Office 365 delivers impressive bang for the buck. Even if you bought Office Home & Student — a basic version that includes fewer apps than Office 365 — paying for five copies of the the suite would cost you $700. You could use Office 365 on those five machines through 2019 for that price, and you’d be entitled to all the upgrades that came along. And if you bought five shrinkwrapped copies of Office Professional — the version most comparable to Office 365 Home Premium — you’d owe Microsoft $2,000, which is enough to pay for twenty years’ worth of Office 365.
“I want as much Office as possible.”
Until now, Microsoft has catered to price-conscious home users with stripped-down versions of Office. But Office 365 has Outlook, Publisher and Access. And depending on the number of PCs you have and your propensity to upgrade, it might still cost you less over time than a more basic shrinkwrapped edition.
“I want the latest features as fast as possible.”
The core of Office 365 is still a suite of great big conventional PC apps that require updating, not web-based services that always sport the newest features. But Microsoft says it’s going to release new stuff for Office 365 on an ongoing basis, giving subscribers additional capabilities without making them wait three years or so for a conventional upgrade.
“I’m upgrade-adverse.”
If you plan to buy Office and then run it into the ground, Office 365 and its free upgrades lose much of their appeal. Note, though, that you aren’t required to install new versions as they come along: You could stick with the old ones until you were ready to make the leap.
“You know, I basically need Word and Excel for one computer.”
A $139.99 copy of Office Home & Student will probably do you fine.
“I’m worried what will happen to my stuff if I stop subscribing.”
ZDNet’s Mary Jo Foley has written a good post on this topic. It’s true that you should only subscribe to Office 365 Home Premium if you’re comfortable with the idea of paying Microsoft $100 a year for productivity software indefinitely. But if you cancel your subscription, you won’t lose the documents you created — just access to the full-blown Office apps. You’ll still be able to open your files in a boxed copy of Office, Microsoft’s Office Web Apps or an Office-compatible competitor such as Google Docs.
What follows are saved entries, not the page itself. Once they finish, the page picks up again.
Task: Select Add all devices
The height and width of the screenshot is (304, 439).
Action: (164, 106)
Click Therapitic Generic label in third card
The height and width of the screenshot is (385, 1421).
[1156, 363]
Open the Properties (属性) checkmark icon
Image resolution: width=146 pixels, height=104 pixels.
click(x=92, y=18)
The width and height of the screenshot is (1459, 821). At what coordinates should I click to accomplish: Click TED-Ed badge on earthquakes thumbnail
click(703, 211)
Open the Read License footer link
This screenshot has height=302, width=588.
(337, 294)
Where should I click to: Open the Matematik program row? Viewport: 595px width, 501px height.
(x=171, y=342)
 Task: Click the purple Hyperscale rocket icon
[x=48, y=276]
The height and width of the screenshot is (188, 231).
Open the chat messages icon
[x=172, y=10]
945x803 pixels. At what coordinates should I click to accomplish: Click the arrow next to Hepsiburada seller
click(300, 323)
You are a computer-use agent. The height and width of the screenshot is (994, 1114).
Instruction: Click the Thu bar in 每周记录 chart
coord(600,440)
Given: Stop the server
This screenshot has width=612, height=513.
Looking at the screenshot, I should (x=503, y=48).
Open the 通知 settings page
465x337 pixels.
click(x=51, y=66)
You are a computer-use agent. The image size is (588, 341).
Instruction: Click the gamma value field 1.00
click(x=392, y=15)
The bottom line: Depending on how many PCs you’ve got and how many Office apps you need, Office 365 Home Premium is anywhere from a respectable deal to an aggressively excellent one. If you’re happy with whatever version of Office you’re using now — or happy using something that isn’t Office — there’s no need to feel guilty if you don’t feel like considering Microsoft’s latest upgrade right now. But I think a lot of people who are ready to move to Office 2013 are going to decide that Microsoft has made the Office 365 proposition irresistible.